DES NOUVELLES DES PREVOST
Clovis Prévost expose ses photographies de Gaudi depuis le 8 mai au Château de Trévarez dans le Finistère, mais vous aurez le temps d'aller les voir jusqu'au 4 octobre. C'est un travail déjà ancien, mais des photographies parfaitement inspirées. L'expo propose en sus un documentaire sur la Casa Milà et des commentaires de Dali.

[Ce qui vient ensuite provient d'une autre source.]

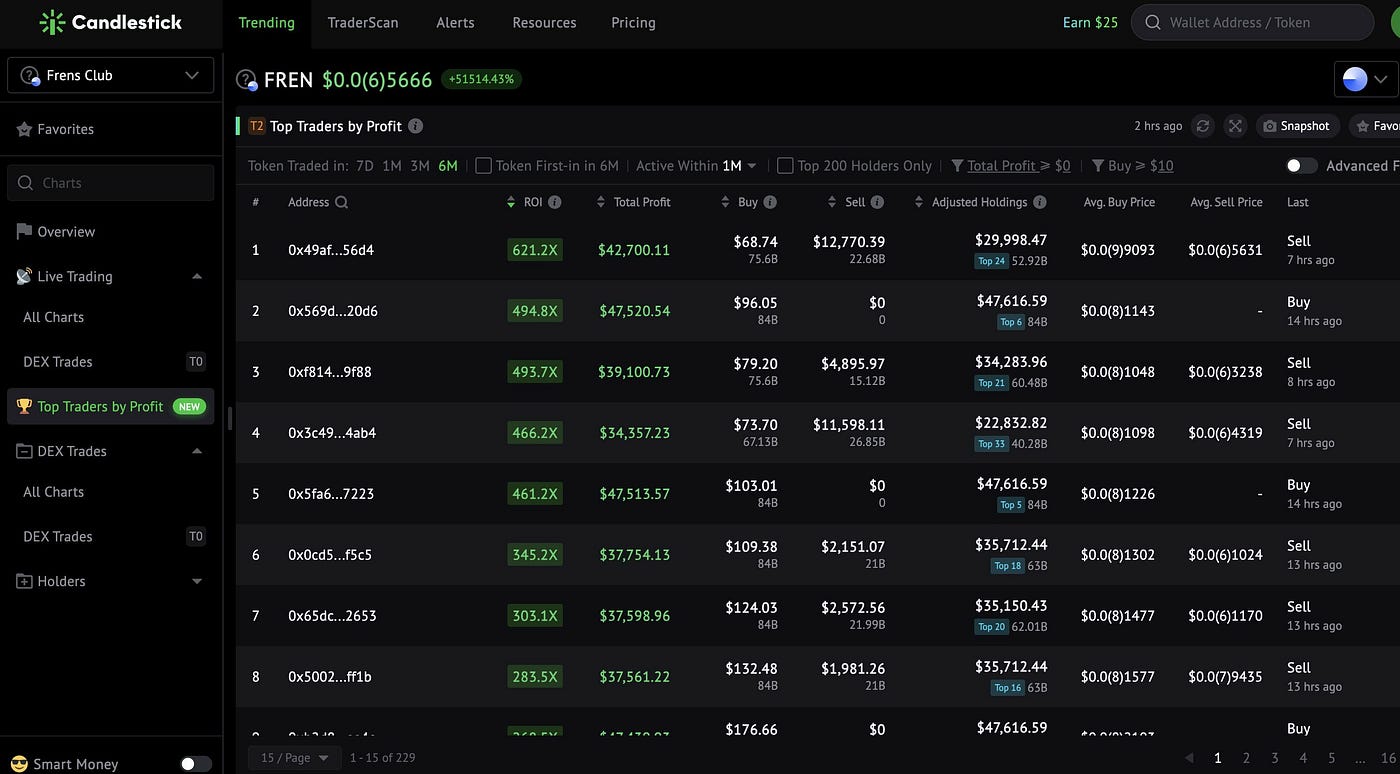The height and width of the screenshot is (774, 1400).
Task: Check the Top 200 Holders Only checkbox
Action: pyautogui.click(x=785, y=166)

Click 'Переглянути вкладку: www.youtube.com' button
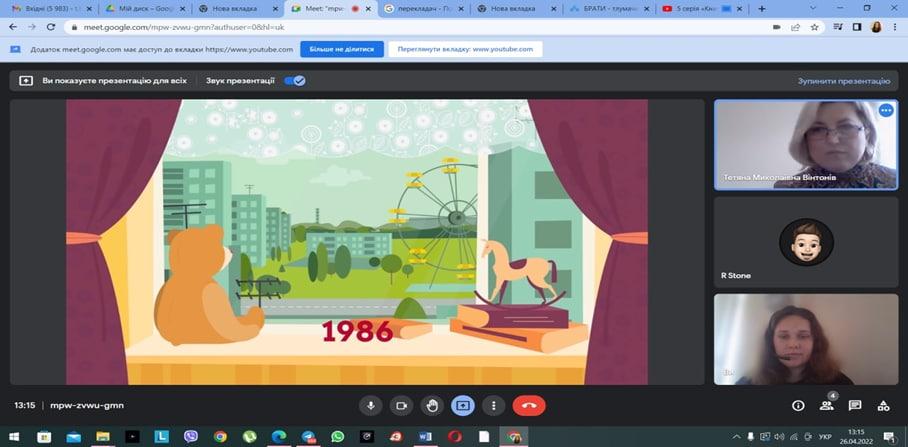click(x=465, y=49)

Il semble que les Prévost aient pu remettre la main sur les bobines du film qu'ils avaient entamé en compagnie de Chomo et qui ont disparu par la suite. On sait qu'une exposition Chomo est prévue pour septembre à la Halle St-Pierre. Ils préparent donc actuellement leur participation à cette expo par le biais de ce film inachevé ("Le Débarquement spirituel") et des photographies du tournage (qui s'étendit de 1989 à 1992). Chomo, ça n'est pas exactement ma tasse de thé, mais je passe l'info à ceux qui sont plus motivés que moi. J'ai toujours refusé de me "décrotter" de ma culture comme le conseillait Chomo lorsque moi aussi je m'en fus le visiter au début des années 80.
Enfin, les Prévost participent à l'exposition Claude Roffat à l'Abbaye d'Auberive cet été avec des photos consacrées à Ferdinand Cheval, Raymond Isidore, Robert Garcet et l'abbé Fouré.